▶ PROBLEM DETAILS
Please give the count of lines below with the string "computer" in them, and no other words.

▶ EXERCISE MATERIALS
============================================================

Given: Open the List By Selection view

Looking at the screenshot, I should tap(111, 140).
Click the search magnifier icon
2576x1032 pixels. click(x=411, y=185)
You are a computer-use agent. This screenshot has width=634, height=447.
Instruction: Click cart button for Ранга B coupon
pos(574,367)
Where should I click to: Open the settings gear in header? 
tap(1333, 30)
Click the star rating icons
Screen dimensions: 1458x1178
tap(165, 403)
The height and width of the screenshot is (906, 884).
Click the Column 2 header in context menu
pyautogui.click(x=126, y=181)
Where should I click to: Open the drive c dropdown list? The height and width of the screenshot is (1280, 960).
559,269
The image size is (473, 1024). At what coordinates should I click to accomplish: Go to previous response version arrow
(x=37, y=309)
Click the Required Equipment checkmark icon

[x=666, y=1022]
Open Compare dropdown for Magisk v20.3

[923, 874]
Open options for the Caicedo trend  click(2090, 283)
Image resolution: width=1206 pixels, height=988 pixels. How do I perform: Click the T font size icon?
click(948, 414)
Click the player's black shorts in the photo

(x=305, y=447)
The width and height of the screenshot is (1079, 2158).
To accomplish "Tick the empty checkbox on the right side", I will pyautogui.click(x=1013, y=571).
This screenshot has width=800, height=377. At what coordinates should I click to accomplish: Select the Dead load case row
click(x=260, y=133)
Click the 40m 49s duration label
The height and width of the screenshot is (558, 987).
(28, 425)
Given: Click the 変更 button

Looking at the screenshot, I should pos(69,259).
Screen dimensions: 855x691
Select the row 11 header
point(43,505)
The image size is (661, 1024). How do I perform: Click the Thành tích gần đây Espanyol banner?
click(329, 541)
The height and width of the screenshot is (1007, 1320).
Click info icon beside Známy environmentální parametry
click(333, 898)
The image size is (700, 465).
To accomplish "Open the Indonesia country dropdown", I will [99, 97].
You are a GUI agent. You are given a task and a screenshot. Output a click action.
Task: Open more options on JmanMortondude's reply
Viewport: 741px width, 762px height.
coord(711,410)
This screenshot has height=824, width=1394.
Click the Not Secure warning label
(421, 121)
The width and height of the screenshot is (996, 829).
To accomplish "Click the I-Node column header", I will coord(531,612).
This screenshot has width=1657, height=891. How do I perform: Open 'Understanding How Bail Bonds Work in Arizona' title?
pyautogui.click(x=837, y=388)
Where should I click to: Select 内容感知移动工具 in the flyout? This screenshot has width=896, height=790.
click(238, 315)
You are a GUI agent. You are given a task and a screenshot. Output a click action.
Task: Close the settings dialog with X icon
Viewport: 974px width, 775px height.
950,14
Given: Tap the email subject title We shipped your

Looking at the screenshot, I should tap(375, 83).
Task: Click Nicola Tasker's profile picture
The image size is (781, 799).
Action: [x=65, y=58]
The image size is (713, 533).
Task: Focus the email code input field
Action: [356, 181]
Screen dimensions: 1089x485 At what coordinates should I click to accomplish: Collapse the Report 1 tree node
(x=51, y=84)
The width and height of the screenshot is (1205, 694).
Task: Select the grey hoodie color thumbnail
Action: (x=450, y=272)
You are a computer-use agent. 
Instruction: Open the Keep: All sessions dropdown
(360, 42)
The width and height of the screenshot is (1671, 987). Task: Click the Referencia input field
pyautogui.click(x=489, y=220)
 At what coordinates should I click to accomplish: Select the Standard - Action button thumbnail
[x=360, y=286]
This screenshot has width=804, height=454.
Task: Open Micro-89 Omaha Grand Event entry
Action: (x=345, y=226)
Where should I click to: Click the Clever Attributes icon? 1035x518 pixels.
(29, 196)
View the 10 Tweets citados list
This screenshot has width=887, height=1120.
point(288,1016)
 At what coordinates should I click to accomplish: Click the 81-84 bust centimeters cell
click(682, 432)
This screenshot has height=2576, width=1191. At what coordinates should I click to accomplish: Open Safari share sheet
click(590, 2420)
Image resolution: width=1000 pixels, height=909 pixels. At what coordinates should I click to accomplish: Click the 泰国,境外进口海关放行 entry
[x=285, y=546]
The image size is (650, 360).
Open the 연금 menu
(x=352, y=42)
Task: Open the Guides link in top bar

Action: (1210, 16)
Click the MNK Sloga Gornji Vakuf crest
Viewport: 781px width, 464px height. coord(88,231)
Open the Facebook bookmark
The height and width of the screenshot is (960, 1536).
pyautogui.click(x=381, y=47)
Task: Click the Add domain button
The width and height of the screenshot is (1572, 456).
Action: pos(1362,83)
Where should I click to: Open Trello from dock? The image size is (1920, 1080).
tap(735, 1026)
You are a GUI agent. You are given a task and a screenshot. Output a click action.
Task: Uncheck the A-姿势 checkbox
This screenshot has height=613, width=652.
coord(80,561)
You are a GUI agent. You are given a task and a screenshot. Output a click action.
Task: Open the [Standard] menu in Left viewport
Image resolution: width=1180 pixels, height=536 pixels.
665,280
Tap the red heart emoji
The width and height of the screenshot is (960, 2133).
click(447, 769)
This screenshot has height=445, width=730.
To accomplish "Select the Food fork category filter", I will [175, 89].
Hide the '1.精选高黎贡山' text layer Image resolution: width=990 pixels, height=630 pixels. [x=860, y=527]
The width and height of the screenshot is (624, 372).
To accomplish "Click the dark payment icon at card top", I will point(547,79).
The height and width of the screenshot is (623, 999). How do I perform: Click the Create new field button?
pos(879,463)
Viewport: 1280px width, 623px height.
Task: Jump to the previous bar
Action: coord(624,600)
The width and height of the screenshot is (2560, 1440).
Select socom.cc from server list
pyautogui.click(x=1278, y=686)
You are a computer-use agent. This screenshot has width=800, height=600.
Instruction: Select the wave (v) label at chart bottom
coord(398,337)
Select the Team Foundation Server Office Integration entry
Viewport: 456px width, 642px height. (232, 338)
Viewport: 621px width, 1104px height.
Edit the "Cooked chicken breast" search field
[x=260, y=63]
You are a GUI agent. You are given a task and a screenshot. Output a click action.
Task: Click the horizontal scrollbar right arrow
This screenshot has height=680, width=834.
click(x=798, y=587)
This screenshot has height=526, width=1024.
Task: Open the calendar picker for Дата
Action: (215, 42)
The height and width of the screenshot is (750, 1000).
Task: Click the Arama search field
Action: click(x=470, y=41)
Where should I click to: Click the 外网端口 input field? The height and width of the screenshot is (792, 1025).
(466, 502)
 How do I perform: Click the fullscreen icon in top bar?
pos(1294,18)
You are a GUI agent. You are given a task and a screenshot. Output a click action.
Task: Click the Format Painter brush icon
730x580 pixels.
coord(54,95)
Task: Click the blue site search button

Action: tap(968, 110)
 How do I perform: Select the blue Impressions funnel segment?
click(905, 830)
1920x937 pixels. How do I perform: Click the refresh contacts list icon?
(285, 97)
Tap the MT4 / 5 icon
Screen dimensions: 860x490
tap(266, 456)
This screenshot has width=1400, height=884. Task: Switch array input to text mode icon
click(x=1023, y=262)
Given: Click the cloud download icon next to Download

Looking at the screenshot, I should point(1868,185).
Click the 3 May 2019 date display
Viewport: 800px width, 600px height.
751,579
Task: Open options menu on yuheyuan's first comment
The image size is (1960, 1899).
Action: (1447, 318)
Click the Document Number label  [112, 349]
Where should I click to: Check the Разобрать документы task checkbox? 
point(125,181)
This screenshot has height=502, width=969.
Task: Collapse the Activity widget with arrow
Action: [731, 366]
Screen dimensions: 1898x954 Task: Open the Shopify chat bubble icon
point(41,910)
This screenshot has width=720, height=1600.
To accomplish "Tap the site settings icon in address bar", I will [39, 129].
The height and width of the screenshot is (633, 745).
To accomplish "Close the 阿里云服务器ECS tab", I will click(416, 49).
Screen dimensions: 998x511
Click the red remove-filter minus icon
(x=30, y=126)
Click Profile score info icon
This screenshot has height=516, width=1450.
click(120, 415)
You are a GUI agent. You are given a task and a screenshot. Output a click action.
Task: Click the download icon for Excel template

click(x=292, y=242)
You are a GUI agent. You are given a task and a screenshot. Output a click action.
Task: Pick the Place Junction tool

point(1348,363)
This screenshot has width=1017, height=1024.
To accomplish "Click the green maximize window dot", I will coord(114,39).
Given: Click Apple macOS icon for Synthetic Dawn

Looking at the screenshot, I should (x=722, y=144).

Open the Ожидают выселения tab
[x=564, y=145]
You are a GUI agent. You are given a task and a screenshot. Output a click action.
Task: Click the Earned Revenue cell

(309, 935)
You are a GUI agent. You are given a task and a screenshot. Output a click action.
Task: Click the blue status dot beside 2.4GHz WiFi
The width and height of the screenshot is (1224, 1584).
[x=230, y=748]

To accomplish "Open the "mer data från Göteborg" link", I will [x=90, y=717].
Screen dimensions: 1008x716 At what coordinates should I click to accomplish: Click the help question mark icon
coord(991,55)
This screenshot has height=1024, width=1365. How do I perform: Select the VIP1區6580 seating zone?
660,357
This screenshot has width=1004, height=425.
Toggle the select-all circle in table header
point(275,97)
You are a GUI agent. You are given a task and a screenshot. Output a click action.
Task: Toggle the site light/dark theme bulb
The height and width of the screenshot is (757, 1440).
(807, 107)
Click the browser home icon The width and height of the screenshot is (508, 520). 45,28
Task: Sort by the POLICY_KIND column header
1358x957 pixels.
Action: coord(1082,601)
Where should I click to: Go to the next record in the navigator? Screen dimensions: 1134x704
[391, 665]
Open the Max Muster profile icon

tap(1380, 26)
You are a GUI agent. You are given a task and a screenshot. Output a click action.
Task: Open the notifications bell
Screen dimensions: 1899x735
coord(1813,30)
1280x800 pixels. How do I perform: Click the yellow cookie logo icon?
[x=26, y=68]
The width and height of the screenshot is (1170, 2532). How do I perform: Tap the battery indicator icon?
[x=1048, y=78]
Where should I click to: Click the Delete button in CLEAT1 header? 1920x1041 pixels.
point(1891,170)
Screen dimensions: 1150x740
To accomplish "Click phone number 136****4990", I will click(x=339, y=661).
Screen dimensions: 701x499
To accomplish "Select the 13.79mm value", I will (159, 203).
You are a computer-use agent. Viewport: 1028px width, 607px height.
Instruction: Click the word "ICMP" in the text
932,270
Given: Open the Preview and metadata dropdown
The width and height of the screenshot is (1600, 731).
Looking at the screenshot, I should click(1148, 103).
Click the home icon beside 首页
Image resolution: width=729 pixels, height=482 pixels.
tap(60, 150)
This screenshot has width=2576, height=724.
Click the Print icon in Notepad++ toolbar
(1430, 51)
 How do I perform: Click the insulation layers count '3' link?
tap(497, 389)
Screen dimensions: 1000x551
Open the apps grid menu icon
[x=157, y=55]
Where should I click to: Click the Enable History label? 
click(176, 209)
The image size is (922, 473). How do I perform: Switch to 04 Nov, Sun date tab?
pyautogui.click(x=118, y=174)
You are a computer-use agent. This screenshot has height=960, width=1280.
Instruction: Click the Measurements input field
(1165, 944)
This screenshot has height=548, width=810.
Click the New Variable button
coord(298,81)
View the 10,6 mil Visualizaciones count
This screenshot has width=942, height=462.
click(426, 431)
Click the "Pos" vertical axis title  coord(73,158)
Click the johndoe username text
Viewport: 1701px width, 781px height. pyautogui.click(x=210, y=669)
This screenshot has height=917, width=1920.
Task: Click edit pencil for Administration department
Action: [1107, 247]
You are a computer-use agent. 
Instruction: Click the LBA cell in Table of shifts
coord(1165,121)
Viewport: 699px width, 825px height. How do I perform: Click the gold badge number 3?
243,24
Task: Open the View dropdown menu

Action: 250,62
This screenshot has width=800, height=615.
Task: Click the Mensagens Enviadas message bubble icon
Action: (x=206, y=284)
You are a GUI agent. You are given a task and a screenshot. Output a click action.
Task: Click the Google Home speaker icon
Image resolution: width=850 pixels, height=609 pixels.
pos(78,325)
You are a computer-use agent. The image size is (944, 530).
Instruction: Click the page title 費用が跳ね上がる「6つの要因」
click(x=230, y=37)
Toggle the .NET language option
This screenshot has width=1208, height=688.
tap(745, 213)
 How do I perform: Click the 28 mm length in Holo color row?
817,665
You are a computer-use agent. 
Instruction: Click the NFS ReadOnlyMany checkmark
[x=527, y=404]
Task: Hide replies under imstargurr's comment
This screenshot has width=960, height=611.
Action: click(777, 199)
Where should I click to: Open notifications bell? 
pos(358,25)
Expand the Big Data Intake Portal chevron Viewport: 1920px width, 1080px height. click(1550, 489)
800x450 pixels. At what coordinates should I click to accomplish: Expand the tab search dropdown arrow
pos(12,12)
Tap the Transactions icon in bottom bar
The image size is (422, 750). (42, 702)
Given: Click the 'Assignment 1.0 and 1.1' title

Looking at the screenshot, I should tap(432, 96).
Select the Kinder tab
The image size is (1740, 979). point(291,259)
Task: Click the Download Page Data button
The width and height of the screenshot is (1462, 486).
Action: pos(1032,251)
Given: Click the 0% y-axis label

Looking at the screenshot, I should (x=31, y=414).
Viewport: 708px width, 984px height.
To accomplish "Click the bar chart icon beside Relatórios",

============================================================

▶ FINISHED TASK
8